Some simple strategies to practice an Impact-focused Mindset:
- Develop your feelings and needs vocabulary. A Self-focused Mindset keeps us stuck in a blaming and justifying narrative. The more you can let go of the narrative and connect with underlying feelings and needs, the more impact-focused you can be.
- When you see someone doing something that doesn’t make sense to you, ask yourself: what should the world look like for them to do what they did? Remember, mindset drives behavior- how we see affects what we see. This, in turn, informs what range of choices we have available.

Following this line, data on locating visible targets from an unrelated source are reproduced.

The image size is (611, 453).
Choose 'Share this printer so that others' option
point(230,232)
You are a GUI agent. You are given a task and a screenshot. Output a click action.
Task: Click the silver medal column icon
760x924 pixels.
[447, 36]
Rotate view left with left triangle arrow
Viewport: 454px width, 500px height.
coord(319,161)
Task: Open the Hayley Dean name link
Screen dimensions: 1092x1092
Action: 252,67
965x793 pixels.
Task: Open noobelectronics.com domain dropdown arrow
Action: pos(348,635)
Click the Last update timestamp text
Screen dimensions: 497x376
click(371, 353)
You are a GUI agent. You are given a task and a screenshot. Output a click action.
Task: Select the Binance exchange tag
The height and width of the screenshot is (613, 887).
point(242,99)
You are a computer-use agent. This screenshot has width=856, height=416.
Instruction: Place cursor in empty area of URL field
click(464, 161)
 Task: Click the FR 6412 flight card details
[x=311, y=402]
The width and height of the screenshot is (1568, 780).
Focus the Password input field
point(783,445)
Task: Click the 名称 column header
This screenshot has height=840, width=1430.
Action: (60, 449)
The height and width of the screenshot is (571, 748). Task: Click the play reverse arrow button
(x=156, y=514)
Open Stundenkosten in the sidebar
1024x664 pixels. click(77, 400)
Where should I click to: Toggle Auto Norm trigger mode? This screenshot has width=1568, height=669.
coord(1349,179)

- Apply the Impact-focused Mindset Pattern, SAM, regularly with people you live and work with: See People (what are their needs, objectives and challenges?). Adjust Actions (What can I do to make things easier for them?). Measure Impact (How do I hold myself accountable?) (The Arbinger Institute, 2016).
- Whenever you experience something unpleasant within you, this could be a bodily sensation and/or a feeling, ask yourself: Could I be in the BOX right now? How could my BOX be obscuring the truth about myself and the other person?
- Connection before correction. Help the other person feel heard and understood before rushing to offer your two cents.
Like the Arbinger Institute says, real helpfulness can’t be made into a formula. Operating from an Impact-focused Mindset is a journey, not a destination. There will be challenges. The question isn’t whether or not we will face challenges when operating with an Impact-focused Mindset (The Arbinger Institute, 2010). The real question is, after having learned about the Self-focused Mindset and Impact-focused Mindset, which one will we choose when faced with a challenge?
The Arbinger Institute. (2010). Leadership and self-deception: Getting out of the box (2nd ed.). Berrett-Koehler Publishers.
The Arbinger Institute. (2016). The outward mindset: Seeing beyond ourselves (1st ed.). Berrett-Koehler Publishers, Inc.